Está constituida por dos cartas, que el autor, desde 1583 provincial de la Orden en Brasil, envió al provincial de la Compañía en Portugal, Sebastiáo de Moraes (que vivió algún tiempo en Parma como confesor de la princesa María). En la primera hace la relación de una visita a las diversas «capitanías» de la Orden en Brasil; se inicia con la descripción del viaje desde Lisboa a Bahía, vía Madera, prosigue con la historia de la primera permanencia en Bahía, centro entonces de la expansión portuguesa en Brasil, y con las visitas he­chas desde allí a los demás centros importantes: Pernambuco, Río de Janeiro, San Vicente (la actual Sao Paulo), Santos, etc.

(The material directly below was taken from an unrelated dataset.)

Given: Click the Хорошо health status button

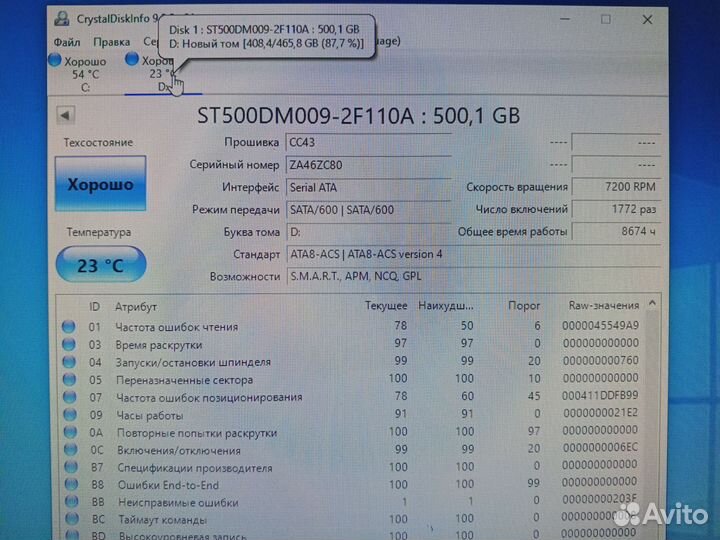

La segunda refiere las peripecias de un grupo de «hermanos» caídos en manos de piratas franceses en el mar; duramente mal­tratados y por fin abandonados a su des­tino en el golfo de Vizcaya, escapan de toda clase de peligros y aventuras y vuelven a Portugal a través de Francia y Es­paña. Una sugestiva sencillez de estilo in­forma estas narraciones; la más amplia y sin duda la más importante es la primera, donde brilla una rica sensibilidad prerro­mántica. Cardim no sólo tiene ojos para los hombres, sino, más aún, para la natu­raleza y el paisaje; observa y reacciona con ánimo virgen, estableciendo a menudo pre­ciosas comparaciones entre su país natal y aquel nuevo mundo descubierto por sus compatriotas a principios del siglo, a fines del cual escribía Cardim (la primera carta es de 1585, la segunda de 1590).

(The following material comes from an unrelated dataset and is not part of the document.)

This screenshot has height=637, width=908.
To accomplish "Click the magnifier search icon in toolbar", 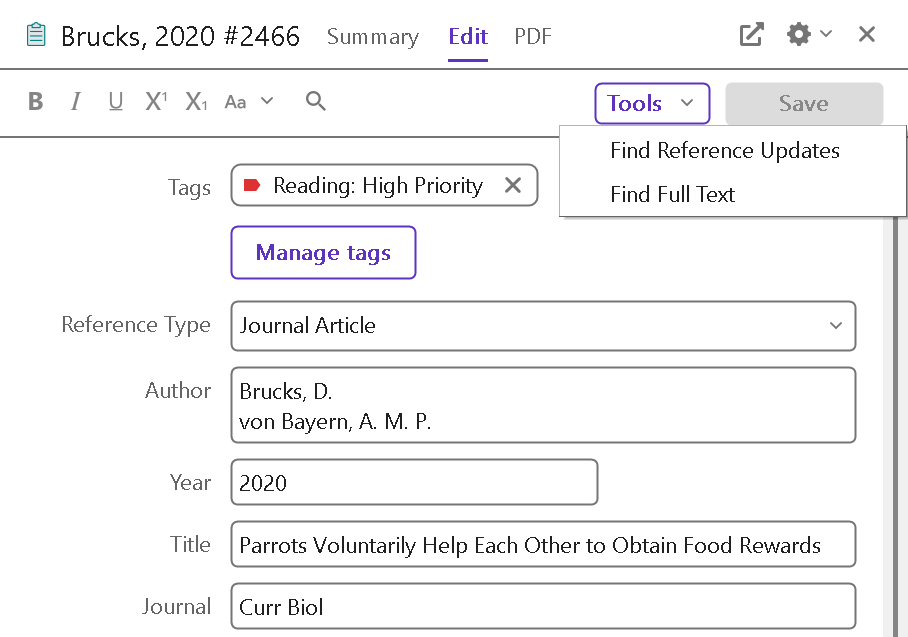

Refiere la vida de dicho mundo con pintorescas ex­presiones de continua maravilla, a propó­sito de la exuberante fertilidad de la tierra, de la sorprendente variedad y fuerza de los colores, de la riqueza inagotable de fauna y flora; léanse por ejemplo las páginas so­bre los pájaros y sobre la bahía de Río de Janeiro. Es también notable su actitud frente a los indígenas, actitud que repite la concepción típicamente jesuítica del «buen salvaje» que tanta influencia había de tener en el siglo XVIII.

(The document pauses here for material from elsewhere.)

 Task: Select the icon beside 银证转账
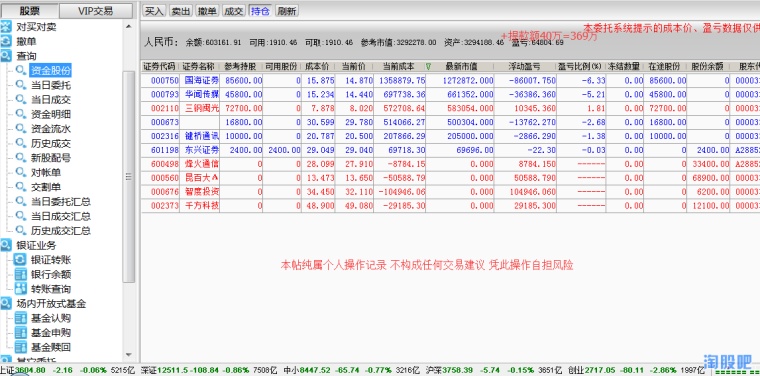(20, 260)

Desde el punto de vista literario, los escritos de Cardim sugieren, por la viveza de la narración y de la descripción, la imagen de una rea­lidad lejanísima y sin embargo vivísima; desde el punto de vista histórico, las no­ticias que aportan hacen de su autor un precursor de la historiografía brasileña, digno de ser colocado junto a los prime­ros cronistas de aquellas tierras: Pero de Magalháes Gandavo y Gabriel Soares de Sousa.